Rule 1: Write the test before changing the prompt

Like TDD for code, define what “passing” means before you make changes. This prevents you from unconsciously writing tests that match whatever your new version happens to produce.

Rule 2: Use realistic input variables

Test with inputs that represent your actual production traffic:

{
  "topic": "the effects of monetary policy on inflation",
  "audience": "undergraduate economics students",
  "length": "3"
}

Avoid trivial or toy inputs — they don’t catch edge cases.

Rule 3: Score multiple dimensions

A single “quality” score hides regressions. Use separate dimensions:

relevance — does the output address the prompt?
clarity — is the output easy to understand?
accuracy — are the facts correct?
tone — does the style match expectations?

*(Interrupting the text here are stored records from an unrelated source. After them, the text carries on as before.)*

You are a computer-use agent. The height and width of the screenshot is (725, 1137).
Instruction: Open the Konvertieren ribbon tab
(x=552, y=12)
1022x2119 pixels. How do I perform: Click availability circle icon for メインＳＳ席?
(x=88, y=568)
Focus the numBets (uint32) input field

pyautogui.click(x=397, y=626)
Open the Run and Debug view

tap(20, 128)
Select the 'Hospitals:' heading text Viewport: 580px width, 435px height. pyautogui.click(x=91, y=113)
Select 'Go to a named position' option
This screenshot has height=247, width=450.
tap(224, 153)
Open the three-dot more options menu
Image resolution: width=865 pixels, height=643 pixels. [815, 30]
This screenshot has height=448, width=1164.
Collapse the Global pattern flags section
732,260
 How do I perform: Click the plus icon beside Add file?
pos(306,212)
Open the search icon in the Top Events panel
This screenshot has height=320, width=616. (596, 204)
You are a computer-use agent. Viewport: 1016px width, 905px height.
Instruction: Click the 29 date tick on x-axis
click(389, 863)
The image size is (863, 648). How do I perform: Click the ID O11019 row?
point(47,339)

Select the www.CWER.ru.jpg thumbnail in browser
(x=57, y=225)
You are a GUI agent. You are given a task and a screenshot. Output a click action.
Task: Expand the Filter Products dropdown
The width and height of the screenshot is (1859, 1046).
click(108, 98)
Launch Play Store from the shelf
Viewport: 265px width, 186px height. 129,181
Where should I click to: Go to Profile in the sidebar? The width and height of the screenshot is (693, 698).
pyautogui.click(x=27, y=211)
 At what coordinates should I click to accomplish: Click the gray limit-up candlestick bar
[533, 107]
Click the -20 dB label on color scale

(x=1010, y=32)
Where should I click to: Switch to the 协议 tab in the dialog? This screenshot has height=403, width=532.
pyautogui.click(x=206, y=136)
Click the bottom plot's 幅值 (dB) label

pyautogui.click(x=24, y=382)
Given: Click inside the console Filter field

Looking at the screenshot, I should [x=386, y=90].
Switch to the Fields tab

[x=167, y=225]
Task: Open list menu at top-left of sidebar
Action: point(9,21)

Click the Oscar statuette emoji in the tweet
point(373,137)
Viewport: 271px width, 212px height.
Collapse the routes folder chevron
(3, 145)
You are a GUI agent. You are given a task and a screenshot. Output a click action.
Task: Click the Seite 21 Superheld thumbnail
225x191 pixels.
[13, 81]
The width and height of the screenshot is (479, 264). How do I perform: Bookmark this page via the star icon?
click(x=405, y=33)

Rule 4: Write crisp expectedCriteria

The expectedCriteria field is the source of truth for human (or LLM judge) evaluation:

“The summary should be 2-3 sentences, use plain language, and focus on practical impact rather than technical details.”

Vague criteria (“should be good”) produce inconsistent scores across evaluators.

Rule 5: Create test suites, not one-off tests

Use runTestSuite() to batch-evaluate a prompt across multiple diverse inputs. Track average scores by dimension over time.